#### Exercise task:
Could you put every line of the rows below into a JSON list of strings, one string per line, skipping blank lines and omitting the pictures?

#### Record excerpts:
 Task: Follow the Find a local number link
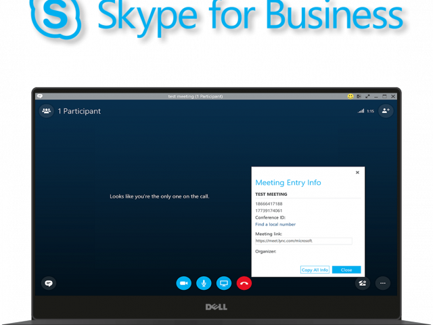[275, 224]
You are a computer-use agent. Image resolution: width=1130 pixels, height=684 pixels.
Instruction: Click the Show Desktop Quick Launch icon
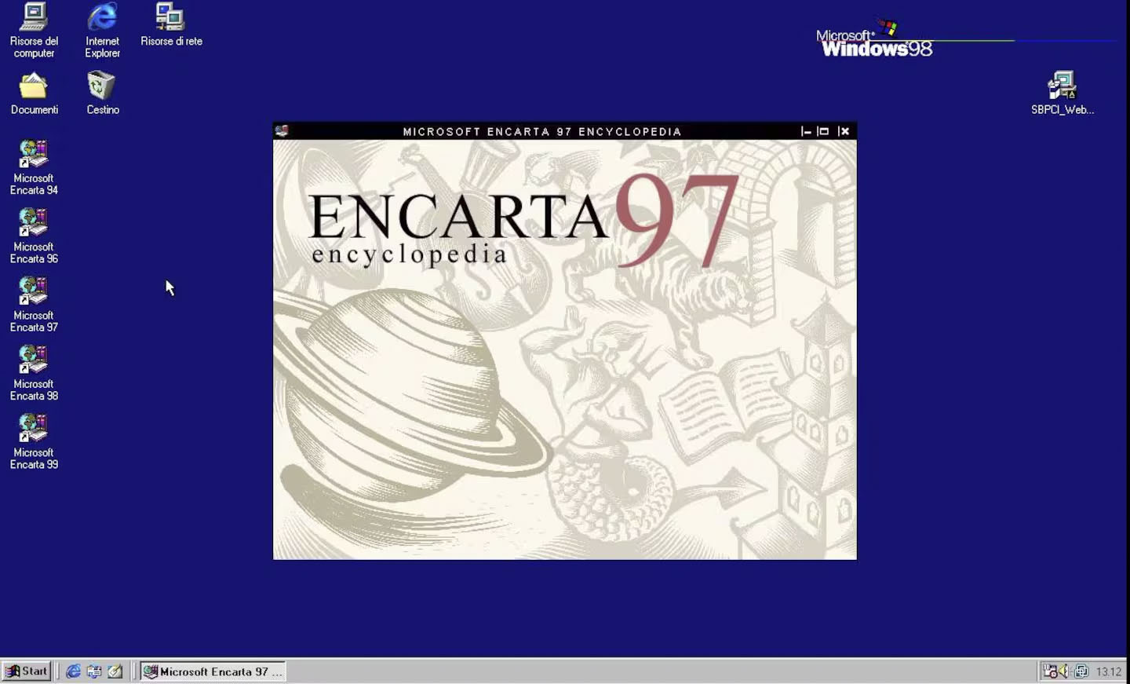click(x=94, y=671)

#### Solution for this task:
[
  " Task: Follow the Find a local number link",
  "[275, 224]",
  "You are a computer-use agent. Image resolution: width=1130 pixels, height=684 pixels.",
  "Instruction: Click the Show Desktop Quick Launch icon",
  "click(x=94, y=671)"
]